Automating Serialization?

B

Brian

Recently on the Boost Users list someone started a thread with the
title "Automating Serialization?". I was thinking about copying the
thread over here and then someone in the thread got a little defensive
about things so I decided to discuss it here. I'll use a line of
dashes to
separate the posts from each other. In the middle of the dashes
I'll describe how that post relates to the others.

------------------------------------------ OP
-------------------------------------------

Hi,

By design Boost Serialization requires the user to list each field
that
needs to be serialised.

This is in contrast, for example, with Java and some other languages
where serialisation is supported (kind of) at the language level.

The current approach requires some code duplication. We have to
declare a field. We have to manually (de)serialise it. If we need to
make a change, we make it in at least two distinct places.

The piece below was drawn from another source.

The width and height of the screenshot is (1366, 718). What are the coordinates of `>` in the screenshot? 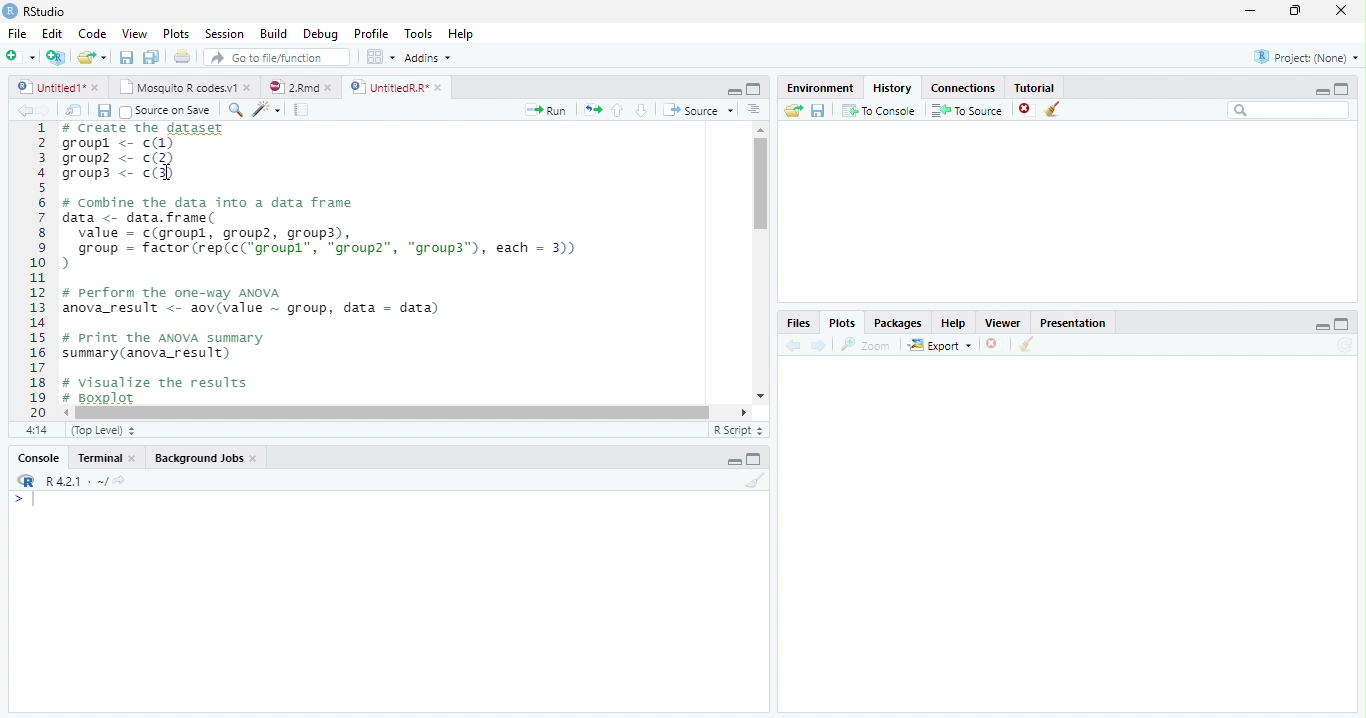 It's located at (14, 500).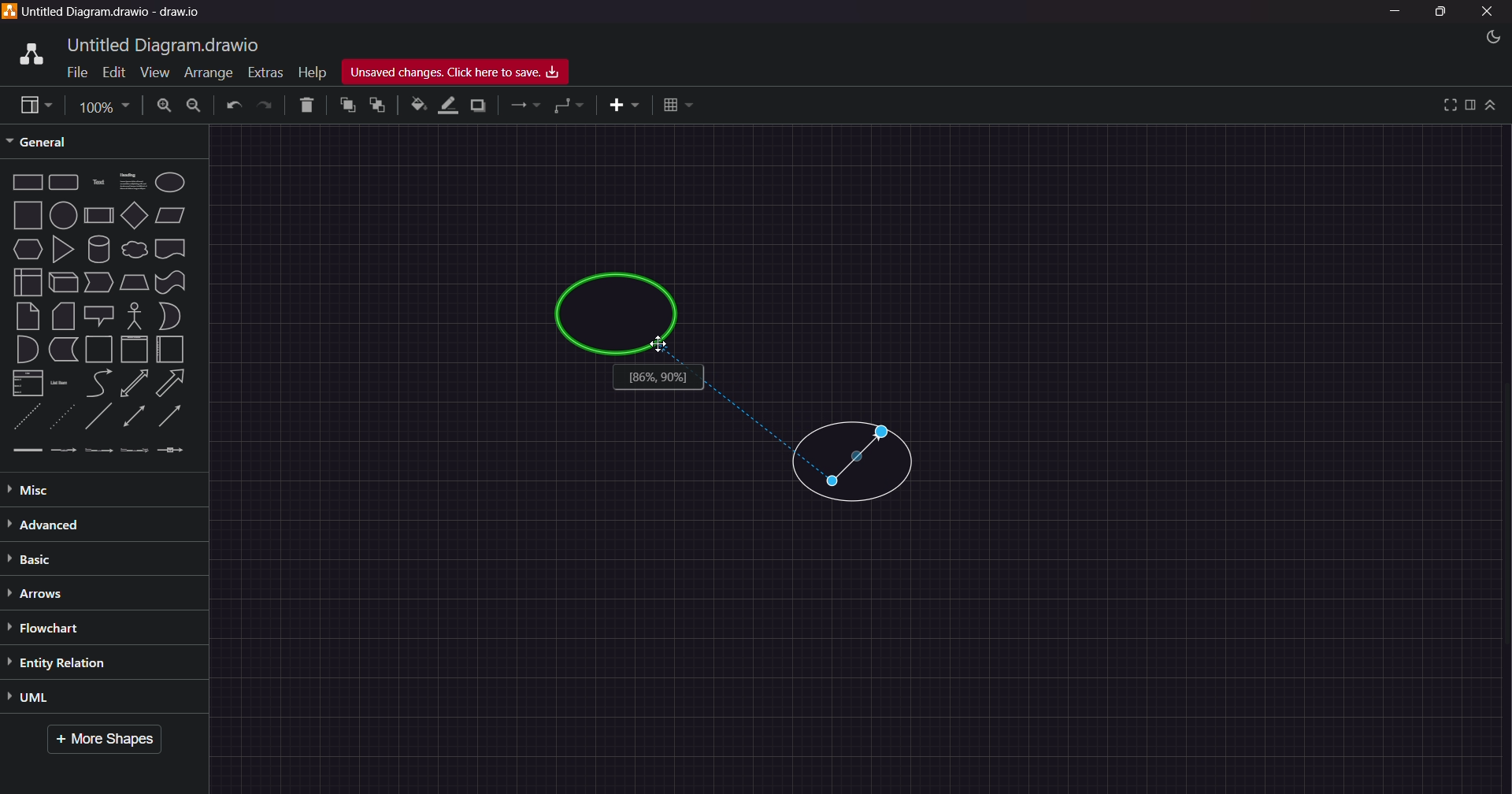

Is there any way to automate the process of serialisation, perhaps
harnessing the power of the preprocessor? E.g. we could label the
fields that need to be serialised. Is there anything in Boost that
could help?

Many thanks,
Paul

Paul Bilokon, Vice President
Citigroup | FX - Options Trading | Quants
33 Canada Square | Canary Wharf | Floor 3
London, E14 5LB
Phone: +44 20 798-62191

---------------------------------------- first reply to OP
-----------------------------------


The C++ Middleware Writer doesn't have that problem --
http://webEbenezer.net/comparison.html . (There's a performance
section
on that page using Boost 1.38. We're in the process of updating that
page
using Boost 1.41 and hope to have those results on line in the next
two
weeks.)


---------------------------------- second reply to OP
---------------------------

Stefan Strasser <[email protected]>
To: (e-mail address removed)
[...]

not that I'm aware of, but I even think that's a good thing.
the serialize() function represents a file format, and you want file
formats
to be stable and not being changed because someone added a runtime
field to a
class.
usually when you do want to add a serialized field you'd also want old
versions of the file still to be readable, so you end up writing
custom
(versioned) deserialization code anyway, even if your language has
built-in
serialization support.

you could use some compile time code generator to write default
serialization
code for you, using e.g. OpenC++, GCC-XML, or Doxygen, but I doubt
those
generated functions would stay there very long.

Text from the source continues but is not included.